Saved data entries
* * * * * * * * *

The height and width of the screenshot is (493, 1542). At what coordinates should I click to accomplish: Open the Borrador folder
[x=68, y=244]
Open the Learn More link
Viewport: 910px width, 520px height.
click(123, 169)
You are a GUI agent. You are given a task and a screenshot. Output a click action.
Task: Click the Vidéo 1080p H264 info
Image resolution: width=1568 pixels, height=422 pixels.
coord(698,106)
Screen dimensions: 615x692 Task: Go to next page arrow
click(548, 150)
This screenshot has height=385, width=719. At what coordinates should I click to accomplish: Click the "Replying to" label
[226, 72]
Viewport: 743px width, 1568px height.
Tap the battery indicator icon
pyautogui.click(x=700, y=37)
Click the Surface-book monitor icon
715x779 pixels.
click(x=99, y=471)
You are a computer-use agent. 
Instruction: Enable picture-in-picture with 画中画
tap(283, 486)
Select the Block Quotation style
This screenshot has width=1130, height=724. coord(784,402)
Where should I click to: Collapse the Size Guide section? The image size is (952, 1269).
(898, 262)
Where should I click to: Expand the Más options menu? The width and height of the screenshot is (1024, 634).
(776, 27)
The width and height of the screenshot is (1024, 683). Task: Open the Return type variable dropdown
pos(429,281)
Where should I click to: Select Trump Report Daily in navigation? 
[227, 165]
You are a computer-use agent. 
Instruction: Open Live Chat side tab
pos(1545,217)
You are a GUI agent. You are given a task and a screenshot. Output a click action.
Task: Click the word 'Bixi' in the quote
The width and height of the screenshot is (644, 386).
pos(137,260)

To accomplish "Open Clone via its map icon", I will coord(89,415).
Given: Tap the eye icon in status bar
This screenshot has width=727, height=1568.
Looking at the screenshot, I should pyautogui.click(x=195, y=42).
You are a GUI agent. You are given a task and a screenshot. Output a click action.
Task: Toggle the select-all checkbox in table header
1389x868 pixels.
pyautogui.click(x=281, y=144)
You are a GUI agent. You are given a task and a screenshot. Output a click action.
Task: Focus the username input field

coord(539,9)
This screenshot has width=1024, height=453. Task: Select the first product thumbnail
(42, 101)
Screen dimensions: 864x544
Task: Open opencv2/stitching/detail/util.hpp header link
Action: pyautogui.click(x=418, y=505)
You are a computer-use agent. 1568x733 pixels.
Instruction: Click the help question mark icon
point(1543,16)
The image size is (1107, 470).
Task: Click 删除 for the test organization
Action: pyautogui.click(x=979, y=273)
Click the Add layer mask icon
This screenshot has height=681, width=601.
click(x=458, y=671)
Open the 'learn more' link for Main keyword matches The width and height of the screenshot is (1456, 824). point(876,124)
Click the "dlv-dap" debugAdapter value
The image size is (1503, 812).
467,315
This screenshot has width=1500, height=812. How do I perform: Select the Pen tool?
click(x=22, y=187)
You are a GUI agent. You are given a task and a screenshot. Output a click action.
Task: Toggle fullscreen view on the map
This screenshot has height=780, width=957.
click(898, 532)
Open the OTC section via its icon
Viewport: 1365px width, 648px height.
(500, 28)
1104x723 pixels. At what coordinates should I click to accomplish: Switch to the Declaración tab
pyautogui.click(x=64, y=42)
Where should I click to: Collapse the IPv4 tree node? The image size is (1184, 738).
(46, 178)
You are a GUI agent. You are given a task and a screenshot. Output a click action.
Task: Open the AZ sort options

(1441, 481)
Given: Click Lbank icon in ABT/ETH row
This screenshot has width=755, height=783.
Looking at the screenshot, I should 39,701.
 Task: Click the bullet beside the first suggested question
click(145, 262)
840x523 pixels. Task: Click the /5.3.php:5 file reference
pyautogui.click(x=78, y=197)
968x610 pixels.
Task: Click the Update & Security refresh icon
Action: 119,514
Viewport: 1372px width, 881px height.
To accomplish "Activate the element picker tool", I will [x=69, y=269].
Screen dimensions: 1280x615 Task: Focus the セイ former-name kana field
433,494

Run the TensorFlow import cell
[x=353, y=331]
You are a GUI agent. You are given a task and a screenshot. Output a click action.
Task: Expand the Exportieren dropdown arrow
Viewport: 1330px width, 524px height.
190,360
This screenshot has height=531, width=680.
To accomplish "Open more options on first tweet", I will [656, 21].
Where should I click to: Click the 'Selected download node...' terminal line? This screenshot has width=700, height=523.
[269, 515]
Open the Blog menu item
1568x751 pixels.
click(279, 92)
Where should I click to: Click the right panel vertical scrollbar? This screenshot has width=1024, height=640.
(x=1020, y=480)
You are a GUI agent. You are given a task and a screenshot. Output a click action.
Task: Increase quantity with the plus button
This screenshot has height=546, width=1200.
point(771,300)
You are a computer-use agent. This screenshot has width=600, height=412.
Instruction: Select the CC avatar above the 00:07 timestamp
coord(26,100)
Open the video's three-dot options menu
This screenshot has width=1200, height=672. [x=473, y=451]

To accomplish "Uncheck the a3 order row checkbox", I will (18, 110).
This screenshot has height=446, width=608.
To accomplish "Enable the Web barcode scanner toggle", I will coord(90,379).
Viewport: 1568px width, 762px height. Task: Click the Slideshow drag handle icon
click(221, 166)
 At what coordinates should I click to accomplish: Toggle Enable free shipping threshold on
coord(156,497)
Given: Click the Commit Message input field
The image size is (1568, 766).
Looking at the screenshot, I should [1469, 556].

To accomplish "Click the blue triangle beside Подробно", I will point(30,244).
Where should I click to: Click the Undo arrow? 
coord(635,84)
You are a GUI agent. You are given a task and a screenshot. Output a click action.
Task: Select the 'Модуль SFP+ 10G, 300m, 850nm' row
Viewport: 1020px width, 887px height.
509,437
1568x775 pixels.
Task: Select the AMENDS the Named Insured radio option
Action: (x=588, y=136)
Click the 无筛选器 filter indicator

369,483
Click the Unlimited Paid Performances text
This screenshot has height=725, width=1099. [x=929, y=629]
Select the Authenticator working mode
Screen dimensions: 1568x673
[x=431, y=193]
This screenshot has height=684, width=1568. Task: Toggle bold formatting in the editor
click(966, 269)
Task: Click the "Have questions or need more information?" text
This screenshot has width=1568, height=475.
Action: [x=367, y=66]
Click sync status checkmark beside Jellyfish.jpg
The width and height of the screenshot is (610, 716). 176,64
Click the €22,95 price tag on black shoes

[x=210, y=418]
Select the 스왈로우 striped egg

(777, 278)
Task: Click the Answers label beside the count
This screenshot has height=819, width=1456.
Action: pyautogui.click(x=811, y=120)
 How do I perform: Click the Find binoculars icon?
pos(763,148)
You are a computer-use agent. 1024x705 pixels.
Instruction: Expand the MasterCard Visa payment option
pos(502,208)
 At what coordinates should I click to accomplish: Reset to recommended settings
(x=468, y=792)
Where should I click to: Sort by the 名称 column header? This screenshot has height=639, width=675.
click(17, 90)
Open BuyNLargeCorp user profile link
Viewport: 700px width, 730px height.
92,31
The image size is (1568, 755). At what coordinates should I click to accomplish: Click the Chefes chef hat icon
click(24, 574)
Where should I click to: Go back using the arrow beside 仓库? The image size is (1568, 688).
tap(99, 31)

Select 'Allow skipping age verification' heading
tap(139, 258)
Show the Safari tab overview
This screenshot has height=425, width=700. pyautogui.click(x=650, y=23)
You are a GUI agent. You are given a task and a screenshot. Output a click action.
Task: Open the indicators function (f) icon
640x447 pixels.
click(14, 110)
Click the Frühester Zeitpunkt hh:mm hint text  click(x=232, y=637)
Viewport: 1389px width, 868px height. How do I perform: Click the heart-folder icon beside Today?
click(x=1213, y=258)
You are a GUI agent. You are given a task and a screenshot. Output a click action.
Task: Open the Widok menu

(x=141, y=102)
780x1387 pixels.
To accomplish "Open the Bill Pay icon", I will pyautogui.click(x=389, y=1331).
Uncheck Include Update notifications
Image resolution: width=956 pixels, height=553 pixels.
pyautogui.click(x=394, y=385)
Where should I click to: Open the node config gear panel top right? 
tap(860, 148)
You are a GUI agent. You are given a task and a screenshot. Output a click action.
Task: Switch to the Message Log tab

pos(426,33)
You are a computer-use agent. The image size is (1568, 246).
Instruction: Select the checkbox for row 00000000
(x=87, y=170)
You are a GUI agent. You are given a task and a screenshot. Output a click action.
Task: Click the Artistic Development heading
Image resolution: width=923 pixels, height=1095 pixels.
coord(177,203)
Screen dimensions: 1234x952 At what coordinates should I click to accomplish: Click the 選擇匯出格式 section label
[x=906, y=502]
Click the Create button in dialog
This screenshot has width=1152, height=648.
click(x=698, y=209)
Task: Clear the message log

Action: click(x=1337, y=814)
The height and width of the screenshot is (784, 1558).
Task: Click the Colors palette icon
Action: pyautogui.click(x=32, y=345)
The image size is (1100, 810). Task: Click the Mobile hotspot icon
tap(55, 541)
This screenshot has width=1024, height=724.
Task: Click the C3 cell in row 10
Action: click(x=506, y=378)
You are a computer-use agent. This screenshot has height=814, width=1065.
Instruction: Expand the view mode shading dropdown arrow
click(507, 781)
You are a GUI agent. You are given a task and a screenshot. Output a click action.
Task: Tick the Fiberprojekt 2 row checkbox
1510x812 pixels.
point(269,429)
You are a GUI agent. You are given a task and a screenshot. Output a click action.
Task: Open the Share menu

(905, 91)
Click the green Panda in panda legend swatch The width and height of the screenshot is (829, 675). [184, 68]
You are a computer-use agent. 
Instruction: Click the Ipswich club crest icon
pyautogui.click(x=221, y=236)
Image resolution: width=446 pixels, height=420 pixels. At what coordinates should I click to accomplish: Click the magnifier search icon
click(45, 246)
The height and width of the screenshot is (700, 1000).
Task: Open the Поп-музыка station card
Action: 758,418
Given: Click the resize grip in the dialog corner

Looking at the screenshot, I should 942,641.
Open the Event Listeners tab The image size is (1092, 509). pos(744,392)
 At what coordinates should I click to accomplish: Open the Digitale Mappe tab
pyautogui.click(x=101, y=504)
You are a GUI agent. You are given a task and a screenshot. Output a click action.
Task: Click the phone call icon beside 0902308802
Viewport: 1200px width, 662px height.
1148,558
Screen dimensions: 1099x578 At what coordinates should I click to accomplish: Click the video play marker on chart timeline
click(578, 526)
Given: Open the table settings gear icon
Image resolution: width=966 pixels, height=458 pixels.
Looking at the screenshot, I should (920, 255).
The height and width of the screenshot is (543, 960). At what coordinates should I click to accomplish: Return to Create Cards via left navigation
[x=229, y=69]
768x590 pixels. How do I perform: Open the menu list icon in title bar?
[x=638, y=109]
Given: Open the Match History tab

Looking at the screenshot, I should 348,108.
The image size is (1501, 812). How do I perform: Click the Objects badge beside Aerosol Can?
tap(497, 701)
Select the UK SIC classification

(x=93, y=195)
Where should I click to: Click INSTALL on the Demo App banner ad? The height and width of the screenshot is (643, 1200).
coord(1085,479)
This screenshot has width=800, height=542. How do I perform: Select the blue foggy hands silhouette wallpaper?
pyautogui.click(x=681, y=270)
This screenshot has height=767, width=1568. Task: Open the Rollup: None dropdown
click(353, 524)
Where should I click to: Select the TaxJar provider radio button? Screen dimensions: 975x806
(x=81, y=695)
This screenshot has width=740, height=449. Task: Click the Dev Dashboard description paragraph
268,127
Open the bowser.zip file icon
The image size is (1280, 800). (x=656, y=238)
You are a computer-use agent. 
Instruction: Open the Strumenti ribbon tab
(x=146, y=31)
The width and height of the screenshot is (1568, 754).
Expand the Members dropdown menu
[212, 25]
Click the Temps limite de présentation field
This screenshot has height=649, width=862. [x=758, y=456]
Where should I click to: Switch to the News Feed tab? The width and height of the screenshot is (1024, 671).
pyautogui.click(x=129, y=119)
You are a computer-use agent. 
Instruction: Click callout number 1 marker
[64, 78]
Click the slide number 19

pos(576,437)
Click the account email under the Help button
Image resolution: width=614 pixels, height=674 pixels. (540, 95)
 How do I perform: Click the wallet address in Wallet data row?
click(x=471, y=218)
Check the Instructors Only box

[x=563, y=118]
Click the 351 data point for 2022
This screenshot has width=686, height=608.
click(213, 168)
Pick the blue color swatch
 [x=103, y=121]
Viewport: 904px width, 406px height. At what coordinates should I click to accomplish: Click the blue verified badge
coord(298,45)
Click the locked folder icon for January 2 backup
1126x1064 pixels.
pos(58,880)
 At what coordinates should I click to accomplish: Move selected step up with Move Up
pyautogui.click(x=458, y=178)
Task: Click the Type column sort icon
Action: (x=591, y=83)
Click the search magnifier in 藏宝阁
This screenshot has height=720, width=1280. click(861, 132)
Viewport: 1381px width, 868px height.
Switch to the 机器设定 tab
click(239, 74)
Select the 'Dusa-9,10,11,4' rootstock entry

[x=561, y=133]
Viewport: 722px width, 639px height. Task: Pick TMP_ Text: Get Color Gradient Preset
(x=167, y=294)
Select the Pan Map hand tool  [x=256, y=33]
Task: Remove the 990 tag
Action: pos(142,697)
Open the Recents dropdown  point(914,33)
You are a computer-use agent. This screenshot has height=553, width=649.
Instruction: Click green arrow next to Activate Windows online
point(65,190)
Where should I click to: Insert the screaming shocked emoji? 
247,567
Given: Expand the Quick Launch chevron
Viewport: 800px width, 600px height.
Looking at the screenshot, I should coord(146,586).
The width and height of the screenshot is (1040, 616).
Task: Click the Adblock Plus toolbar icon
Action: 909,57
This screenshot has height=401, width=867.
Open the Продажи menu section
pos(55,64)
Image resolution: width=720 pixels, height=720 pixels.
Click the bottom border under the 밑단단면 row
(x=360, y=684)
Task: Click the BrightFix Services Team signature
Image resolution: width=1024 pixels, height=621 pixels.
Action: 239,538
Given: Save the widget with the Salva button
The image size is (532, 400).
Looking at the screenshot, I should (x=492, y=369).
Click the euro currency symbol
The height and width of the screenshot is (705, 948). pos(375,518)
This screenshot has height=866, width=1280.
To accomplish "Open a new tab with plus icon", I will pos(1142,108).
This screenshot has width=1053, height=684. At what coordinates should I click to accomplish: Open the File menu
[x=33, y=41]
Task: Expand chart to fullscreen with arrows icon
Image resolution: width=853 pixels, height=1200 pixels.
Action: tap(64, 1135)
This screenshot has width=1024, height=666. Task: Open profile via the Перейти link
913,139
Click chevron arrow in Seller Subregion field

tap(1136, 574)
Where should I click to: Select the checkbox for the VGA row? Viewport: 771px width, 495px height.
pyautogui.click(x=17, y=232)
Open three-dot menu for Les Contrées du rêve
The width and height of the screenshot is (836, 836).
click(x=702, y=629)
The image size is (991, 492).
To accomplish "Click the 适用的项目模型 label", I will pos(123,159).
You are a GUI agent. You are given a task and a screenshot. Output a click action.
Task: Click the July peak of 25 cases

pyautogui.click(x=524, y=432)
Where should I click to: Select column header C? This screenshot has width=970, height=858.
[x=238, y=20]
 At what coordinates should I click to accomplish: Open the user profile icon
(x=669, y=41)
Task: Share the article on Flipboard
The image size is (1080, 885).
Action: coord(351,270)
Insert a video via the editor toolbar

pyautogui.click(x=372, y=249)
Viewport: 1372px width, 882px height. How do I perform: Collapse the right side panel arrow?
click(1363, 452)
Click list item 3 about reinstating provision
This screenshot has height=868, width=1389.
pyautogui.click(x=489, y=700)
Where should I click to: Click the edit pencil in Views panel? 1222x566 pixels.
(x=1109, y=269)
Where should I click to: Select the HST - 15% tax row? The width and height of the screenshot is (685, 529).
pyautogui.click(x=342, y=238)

* * * * * * * * *

▸ WORK TO BE COMPLETED
Whenever the string "fullscreen" turns up in a line above, copy that line out.

▸ RESULT
Task: Toggle fullscreen view on the map
Task: Expand chart to fullscreen with arrows icon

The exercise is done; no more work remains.